When she finished Helen’s letter, Rose sat down at Faye’s old desk to write a reply. Her writing was shaky, and a few tears stained the page. She wrote that she was sorry about Abe, that she would always remember him as kind and forgiving. She wrote that Natalie and Johnny made a lovely couple and that she wished them a long, happy life together. Before she finished the letter, Rose slid open the left-hand drawer of the desk. There, in the back, was a jewelry box containing the diamond earrings that Faye had left to Natalie in her will so many years before, the earrings that Rose had never been able to bring herself to send. Tomorrow, she would go to the post office and mail them with the letter. They would look perfect with a wedding dress, Rose wrote to Helen, and she hoped that Natalie would enjoy them.
Epilogue
(June 1970)
Whenever Johnny tried to cut a name from the guest list, his parents added two in its place. “I’ll get a bigger tent,” Sol insisted.

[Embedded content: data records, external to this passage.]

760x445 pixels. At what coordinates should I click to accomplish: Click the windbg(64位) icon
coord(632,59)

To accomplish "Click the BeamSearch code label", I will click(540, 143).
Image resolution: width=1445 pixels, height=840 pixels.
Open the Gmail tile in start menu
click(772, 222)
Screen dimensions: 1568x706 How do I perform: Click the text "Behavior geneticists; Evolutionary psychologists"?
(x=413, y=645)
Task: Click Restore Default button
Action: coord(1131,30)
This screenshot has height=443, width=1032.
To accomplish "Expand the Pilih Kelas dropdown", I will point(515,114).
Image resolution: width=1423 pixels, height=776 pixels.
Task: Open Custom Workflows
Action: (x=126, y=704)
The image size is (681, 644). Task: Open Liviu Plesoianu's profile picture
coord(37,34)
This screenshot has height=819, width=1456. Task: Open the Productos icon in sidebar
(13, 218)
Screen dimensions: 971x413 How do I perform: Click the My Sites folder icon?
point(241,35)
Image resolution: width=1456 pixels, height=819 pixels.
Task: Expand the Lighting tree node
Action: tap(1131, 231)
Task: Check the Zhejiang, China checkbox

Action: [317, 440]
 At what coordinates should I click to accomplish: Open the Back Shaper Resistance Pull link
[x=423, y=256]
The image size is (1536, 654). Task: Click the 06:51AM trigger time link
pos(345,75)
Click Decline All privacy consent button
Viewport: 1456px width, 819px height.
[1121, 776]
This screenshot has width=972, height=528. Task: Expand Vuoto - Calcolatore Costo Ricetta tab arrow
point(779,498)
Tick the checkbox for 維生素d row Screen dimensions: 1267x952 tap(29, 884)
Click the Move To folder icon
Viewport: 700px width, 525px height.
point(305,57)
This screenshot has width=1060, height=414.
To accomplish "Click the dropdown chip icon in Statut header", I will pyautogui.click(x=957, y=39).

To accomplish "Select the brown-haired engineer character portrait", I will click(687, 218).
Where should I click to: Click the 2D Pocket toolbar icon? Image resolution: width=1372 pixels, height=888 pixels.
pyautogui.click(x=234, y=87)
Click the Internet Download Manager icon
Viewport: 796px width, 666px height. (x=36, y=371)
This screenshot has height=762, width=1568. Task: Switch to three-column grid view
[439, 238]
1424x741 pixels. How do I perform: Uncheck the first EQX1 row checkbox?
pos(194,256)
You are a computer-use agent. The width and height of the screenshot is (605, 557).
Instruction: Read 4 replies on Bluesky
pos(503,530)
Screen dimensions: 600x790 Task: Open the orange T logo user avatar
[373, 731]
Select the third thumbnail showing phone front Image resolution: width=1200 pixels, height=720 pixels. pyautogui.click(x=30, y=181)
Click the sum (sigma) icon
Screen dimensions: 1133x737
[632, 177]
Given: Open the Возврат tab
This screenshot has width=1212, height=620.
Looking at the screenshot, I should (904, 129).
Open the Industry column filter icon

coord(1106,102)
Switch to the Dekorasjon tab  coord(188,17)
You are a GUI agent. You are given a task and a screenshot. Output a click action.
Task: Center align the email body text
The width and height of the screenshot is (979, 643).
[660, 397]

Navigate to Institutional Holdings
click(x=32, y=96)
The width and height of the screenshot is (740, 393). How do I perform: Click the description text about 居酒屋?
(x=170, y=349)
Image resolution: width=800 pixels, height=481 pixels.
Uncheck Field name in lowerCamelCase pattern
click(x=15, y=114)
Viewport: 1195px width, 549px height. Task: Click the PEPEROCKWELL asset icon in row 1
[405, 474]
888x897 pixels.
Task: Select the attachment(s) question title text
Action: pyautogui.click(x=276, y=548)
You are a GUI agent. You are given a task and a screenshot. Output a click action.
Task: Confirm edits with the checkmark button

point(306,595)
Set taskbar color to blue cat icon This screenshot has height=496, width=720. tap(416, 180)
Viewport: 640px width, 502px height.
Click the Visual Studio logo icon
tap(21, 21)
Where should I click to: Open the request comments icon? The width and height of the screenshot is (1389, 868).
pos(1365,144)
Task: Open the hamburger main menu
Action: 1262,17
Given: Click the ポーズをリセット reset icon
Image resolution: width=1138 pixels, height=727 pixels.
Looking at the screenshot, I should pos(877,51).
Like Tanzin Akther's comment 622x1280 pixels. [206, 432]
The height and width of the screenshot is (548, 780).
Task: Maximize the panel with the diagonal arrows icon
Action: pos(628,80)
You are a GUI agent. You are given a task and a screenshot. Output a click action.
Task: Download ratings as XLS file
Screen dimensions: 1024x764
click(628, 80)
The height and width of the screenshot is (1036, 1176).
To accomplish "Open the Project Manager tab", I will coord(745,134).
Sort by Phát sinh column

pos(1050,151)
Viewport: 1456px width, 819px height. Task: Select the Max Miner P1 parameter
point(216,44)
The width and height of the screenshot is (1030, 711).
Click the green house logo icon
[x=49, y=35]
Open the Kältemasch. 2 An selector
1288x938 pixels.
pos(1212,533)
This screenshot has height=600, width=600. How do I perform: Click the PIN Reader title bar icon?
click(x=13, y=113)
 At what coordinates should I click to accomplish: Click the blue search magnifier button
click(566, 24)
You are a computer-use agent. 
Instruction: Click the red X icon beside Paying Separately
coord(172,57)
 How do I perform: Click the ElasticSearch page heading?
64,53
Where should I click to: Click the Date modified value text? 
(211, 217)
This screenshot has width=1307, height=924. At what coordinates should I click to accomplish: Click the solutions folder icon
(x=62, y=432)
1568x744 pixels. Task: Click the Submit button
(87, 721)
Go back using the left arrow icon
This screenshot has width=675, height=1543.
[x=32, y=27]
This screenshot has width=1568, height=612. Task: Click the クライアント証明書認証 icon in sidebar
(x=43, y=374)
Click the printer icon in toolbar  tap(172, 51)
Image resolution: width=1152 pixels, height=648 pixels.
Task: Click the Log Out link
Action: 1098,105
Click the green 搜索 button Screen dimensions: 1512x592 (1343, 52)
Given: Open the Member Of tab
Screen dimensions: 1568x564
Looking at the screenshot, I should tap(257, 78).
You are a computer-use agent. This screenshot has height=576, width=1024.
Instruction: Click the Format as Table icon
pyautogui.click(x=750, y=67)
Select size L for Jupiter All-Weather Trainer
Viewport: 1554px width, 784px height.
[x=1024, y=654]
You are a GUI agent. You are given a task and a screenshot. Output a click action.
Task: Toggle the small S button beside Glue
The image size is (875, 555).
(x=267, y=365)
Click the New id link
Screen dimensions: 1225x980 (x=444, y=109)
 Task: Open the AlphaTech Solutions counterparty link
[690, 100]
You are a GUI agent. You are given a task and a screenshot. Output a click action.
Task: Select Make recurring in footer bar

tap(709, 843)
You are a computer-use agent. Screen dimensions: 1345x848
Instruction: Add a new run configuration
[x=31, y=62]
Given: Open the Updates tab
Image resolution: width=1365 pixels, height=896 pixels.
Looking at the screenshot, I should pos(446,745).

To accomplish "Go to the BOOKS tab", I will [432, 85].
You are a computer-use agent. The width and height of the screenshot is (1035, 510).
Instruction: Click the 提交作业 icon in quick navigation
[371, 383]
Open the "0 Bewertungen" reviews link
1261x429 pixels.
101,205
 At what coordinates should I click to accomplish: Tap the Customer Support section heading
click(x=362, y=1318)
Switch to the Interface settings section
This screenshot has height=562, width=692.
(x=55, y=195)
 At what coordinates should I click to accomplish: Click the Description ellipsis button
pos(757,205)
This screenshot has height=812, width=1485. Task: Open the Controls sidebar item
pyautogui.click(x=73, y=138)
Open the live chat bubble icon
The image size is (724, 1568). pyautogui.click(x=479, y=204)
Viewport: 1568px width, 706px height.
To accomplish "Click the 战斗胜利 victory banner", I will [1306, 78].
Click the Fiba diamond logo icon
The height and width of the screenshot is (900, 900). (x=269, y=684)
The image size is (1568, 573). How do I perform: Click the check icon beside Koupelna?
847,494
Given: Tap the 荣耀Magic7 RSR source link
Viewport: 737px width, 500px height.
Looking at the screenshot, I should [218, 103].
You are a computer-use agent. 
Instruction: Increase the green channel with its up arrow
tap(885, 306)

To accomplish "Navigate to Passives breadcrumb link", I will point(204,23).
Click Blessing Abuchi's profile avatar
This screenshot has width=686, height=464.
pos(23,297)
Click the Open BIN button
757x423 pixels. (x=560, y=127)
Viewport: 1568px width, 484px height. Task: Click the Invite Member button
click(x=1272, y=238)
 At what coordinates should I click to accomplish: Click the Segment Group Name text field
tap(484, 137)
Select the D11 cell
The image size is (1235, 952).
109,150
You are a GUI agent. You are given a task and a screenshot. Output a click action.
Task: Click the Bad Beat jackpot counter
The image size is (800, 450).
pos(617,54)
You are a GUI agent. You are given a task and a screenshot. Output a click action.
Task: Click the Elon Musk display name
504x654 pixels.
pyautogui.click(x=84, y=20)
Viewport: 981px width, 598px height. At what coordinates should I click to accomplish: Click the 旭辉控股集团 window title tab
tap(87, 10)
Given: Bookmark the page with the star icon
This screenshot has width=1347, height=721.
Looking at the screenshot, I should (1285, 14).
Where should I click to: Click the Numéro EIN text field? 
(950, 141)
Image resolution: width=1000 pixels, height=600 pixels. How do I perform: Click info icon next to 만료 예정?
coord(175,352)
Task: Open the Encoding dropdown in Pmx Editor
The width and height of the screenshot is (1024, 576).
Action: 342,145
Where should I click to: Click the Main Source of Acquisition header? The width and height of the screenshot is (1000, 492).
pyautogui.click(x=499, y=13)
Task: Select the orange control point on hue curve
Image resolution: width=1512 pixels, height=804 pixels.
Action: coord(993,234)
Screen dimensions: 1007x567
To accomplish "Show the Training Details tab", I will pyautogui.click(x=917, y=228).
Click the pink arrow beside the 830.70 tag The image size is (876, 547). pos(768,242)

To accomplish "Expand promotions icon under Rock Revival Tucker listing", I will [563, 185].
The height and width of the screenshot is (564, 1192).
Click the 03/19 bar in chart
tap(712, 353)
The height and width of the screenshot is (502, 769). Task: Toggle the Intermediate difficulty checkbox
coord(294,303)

“They’ve known you since you were a baby,” Arlene gushed.
Eventually, Johnny gave up any hope of having a small wedding. Natalie was so grateful for the family’s support that she couldn’t care less who was invited. “Your mom can ask the whole neighborhood,” she told Johnny. “As long as we’re together, who cares?”
Natalie had been particularly worried about telling Mort. She knew Mort and Sol hadn’t always gotten along over the years, and she was afraid Mort would disapprove of the marriage as a result. It turned out Johnny and Mort had more in common than she knew. All those years of listening to his father talk about the odds he’d pay on horses, and the interest his late-paying customers owed, had rubbed off on Johnny. He had a combined appreciation for numbers and sports, and he knew the stats for more baseball players than Mort. The fact that he wasn’t going to work for Sol helped too. “I like him,” Mort admitted.
“That’s a relief,” Natalie replied. “Because I want you and my mother to walk me down the aisle together at the wedding.”
Mort was speechless. He never imagined Natalie would include him in her ceremony in such a significant way. His experience at Mimi’s wedding had left him feeling out of place and unwelcome, and Dinah had eloped. “I would be honored,” he told her.
Natalie was sitting in his office when she told him, in the extra chair she had made him leave against the wall during her first visit, all those years ago. “Your father would be very proud of you,” he said. “I hope you know that.”